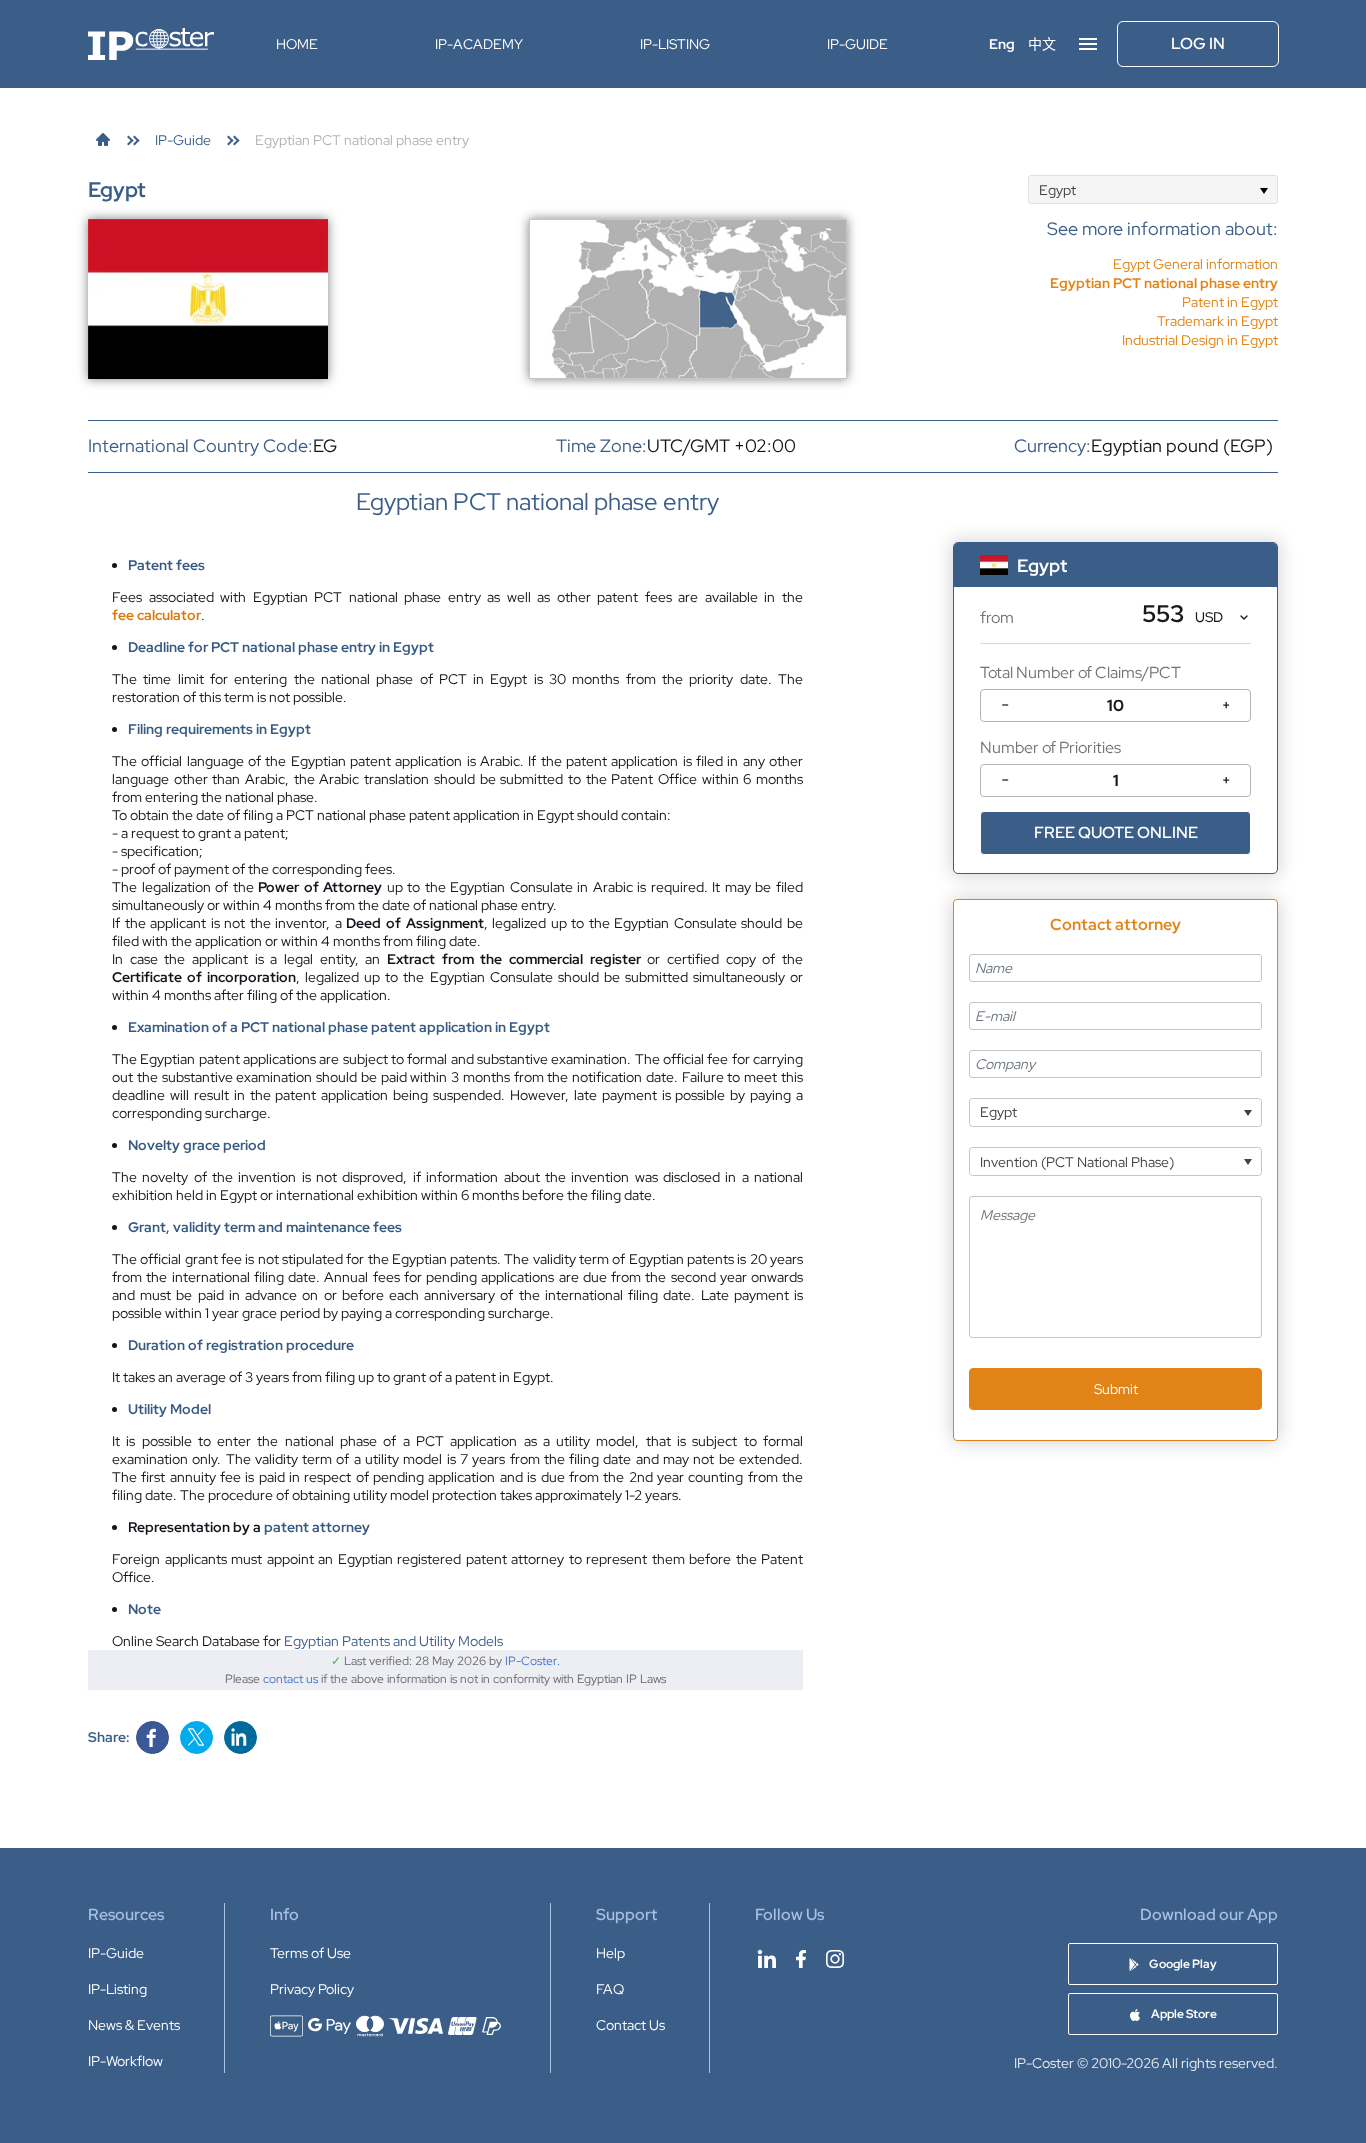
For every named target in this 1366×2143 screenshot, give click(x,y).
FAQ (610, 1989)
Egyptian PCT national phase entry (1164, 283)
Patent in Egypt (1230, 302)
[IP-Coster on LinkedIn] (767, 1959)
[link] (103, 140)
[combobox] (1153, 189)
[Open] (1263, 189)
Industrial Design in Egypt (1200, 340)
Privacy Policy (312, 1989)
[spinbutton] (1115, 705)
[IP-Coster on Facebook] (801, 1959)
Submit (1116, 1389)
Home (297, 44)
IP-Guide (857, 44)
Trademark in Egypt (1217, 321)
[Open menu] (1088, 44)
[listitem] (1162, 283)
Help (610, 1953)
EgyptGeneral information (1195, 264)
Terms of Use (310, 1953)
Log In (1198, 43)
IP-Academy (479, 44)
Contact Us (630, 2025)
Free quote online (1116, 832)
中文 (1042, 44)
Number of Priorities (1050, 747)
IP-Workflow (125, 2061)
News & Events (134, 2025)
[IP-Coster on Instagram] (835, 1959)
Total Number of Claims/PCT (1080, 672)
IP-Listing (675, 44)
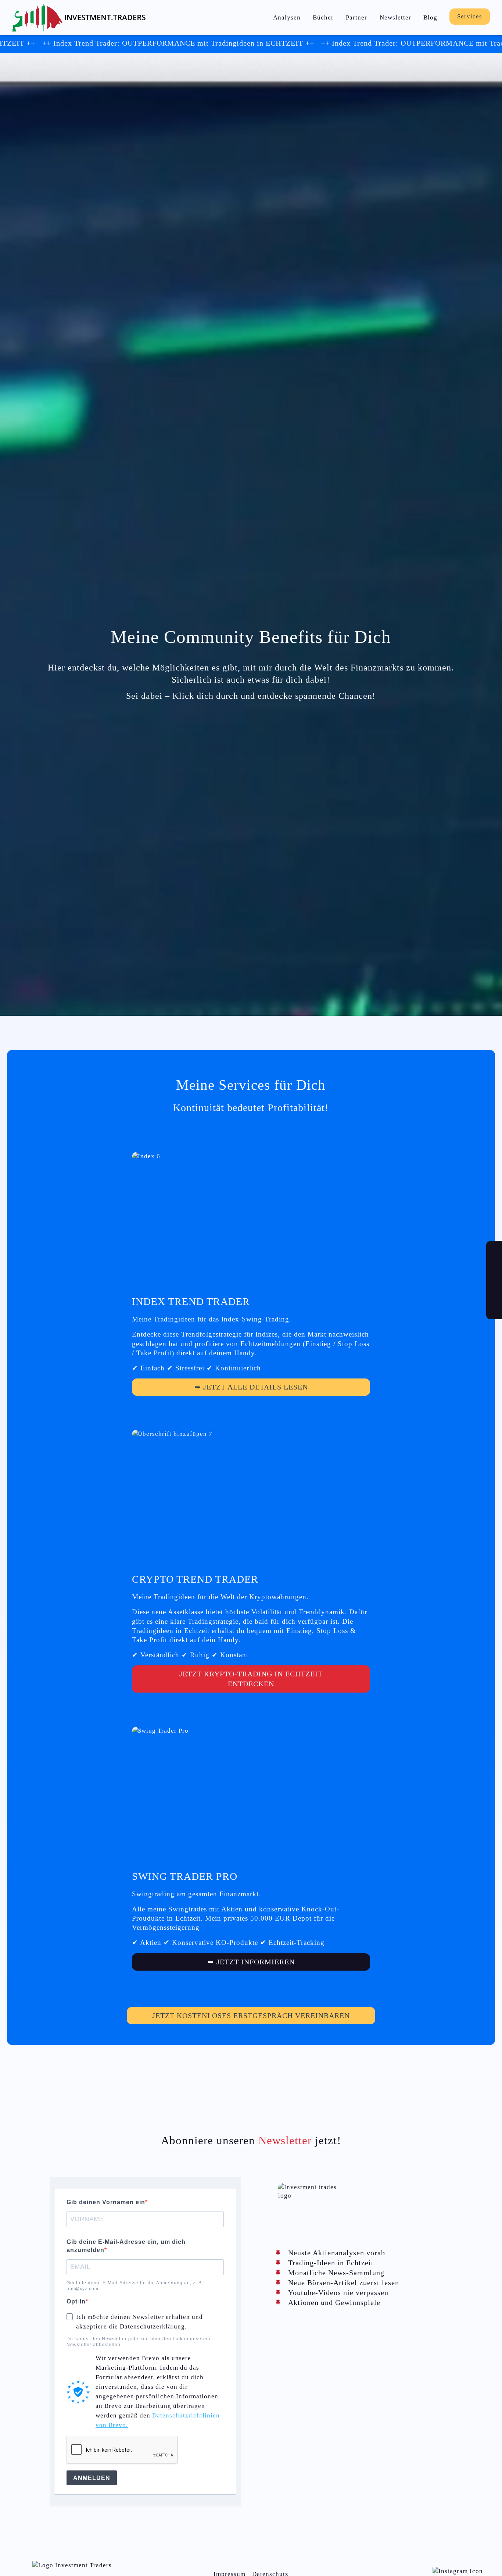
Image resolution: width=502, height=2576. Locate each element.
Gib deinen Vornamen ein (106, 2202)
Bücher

# What the exercise asks:
Leave the pictures out and restate the listing word for word.

# Solution to this problem:
For every named target in this 1366×2143 screenshot, give click(x,y).
FAQ (610, 1989)
Egyptian PCT national phase entry (1164, 283)
Patent in Egypt (1230, 302)
[IP-Coster on LinkedIn] (767, 1959)
[link] (103, 140)
[combobox] (1153, 189)
[Open] (1263, 189)
Industrial Design in Egypt (1200, 340)
Privacy Policy (312, 1989)
[spinbutton] (1115, 705)
[IP-Coster on Facebook] (801, 1959)
Submit (1116, 1389)
Home (297, 44)
IP-Guide (857, 44)
Trademark in Egypt (1217, 321)
[Open menu] (1088, 44)
[listitem] (1162, 283)
Help (610, 1953)
EgyptGeneral information (1195, 264)
Terms of Use (310, 1953)
Log In (1198, 43)
IP-Academy (479, 44)
Contact Us (630, 2025)
Free quote online (1116, 832)
中文 (1042, 44)
Number of Priorities (1050, 747)
IP-Workflow (125, 2061)
News & Events (134, 2025)
[IP-Coster on Instagram] (835, 1959)
Total Number of Claims/PCT (1080, 672)
IP-Listing (675, 44)
Image resolution: width=502, height=2576. Locate each element.
Gib deinen Vornamen ein (106, 2202)
Bücher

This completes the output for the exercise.